Uma advogada foi assassinada juntamente com seu cliente na semana
passada na cidade Santo Antônio, na região agreste do estado do Rio Grande do
Norte. Minutos antes de ser morta, a advogada publicara uma foto de dentro da
delegacia, momento no qual libertava seu cliente. Tratava-se de uma jovem
advogada de 26 anos e a pessoa que soltara era o primeiro cliente que conseguia
tirar da cadeia. Advogada e cliente foram mortos a tiros a cerca de 600 metros
da delegacia de onde tinham saído.
O cliente, assassinado junto com a advogada, era investigado pela
Polícia Civil. Na foto publicada pela advogada, numa imagem escurecida e
mostrando apenas os pés de duas pessoas – provavelmente dela e do cliente –,
escreveu: "Delegacia de Polícia Civil", "A sociedade e a sua
mania de condenar um indivíduo apenas com base no 'disse me disse'".
O cliente da advogada assassinada era investigado como um dos suspeitos
de um crime ocorrido dois dias antes, quando – durante uma vaquejada – duas
pessoas numa motocicleta atiraram num vaqueiro e fugiram. Os autores do
assassinato do vaqueiro não foram identificados, mas havia suspeita de que
pudesse ser o cliente da advogada assassinada.
O homem em favor de quem atuava a advogada fora levado para a delegacia,
conduzido coercitivamente sem qualquer amparo legal. Embora não houvesse
flagrante ou mandado de prisão expedido por autoridade judicial competente, o
investigado fora detido pela Polícia Militar em uma cidade vizinha e conduzido
até a delegacia de Santo Antônio, distando cerca de 30 km de onde fora preso.
Sem a indevida condução coercitiva não se teriam os dois homicídios.
Inexistindo mandado de prisão e não sendo caso de flagrante, a jovem
advogada exigiu que o delegado o soltasse. E este o fez. Casos similares
ocorrem pelo Brasil com certa regularidade. Os defensores das liberdades vivem
as agruras de suas profissões no Brasil. Cerca de 50 advogados são assassinados
por ano no Brasil. Advocacia e jornalismo são atividades de alto risco no
Brasil. Tendo sido juiz por 18 anos na Baixada Fluminense tomei ciência do
assassinato de muitos advogados. Embora muitas das vezes as investigações não
relacionem o crime ao exercício profissional, depreendem-se, não raro, precisas
vinculações.

• [Dados disponíveis]:
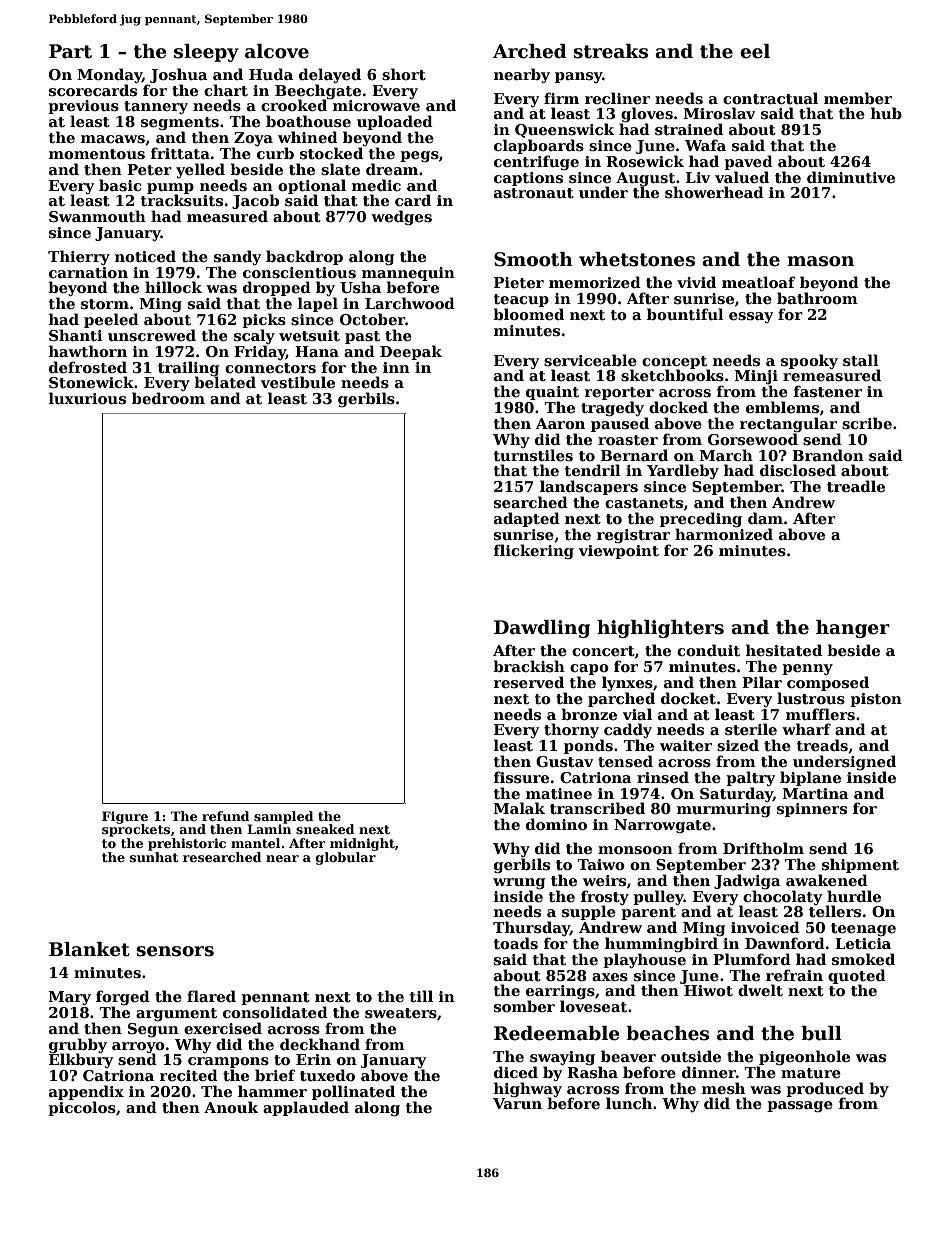  I want to click on Figure, so click(125, 817).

• [Objetivo]:
Prossiga o texto sobre o assassinato da advogada em Santo Antônio, começando logo após a última frase apresentada.

• [Resposta da tarefa]:
No final dos anos 90, um advogado domiciliado em Nilópolis propusera em
todas as comarcas do estado ações populares para que a Justiça compatibilizasse
o número de vereadores nas Câmaras Municipais com proporcionalidade às
respectivas populações. Os vereadores, em quase todos os municípios
fluminenses, haviam estabelecido o número de cadeiras no máximo permitido. Ele
pretendia que cada município tivesse número de vereadores, entre o mínimo e
máximo permitido na Constituição, com proporcionalidade às respectivas
populações. Eu julguei uma ação destas. O advogado foi assassinado.
Em Nova Iguaçu, no início do século, um grupo de jovens foi conduzido
coercitivamente, sem flagrante e sem mandado, para uma delegacia. Tal como a
advogada assassinada no Rio Grande do Norte, um advogado compareceu à delegacia
e exigiu a libertação dos rapazes, o que foi feito. Ao chegar em casa, no
bairro de Vilar dos Teles, o advogado foi assassinado.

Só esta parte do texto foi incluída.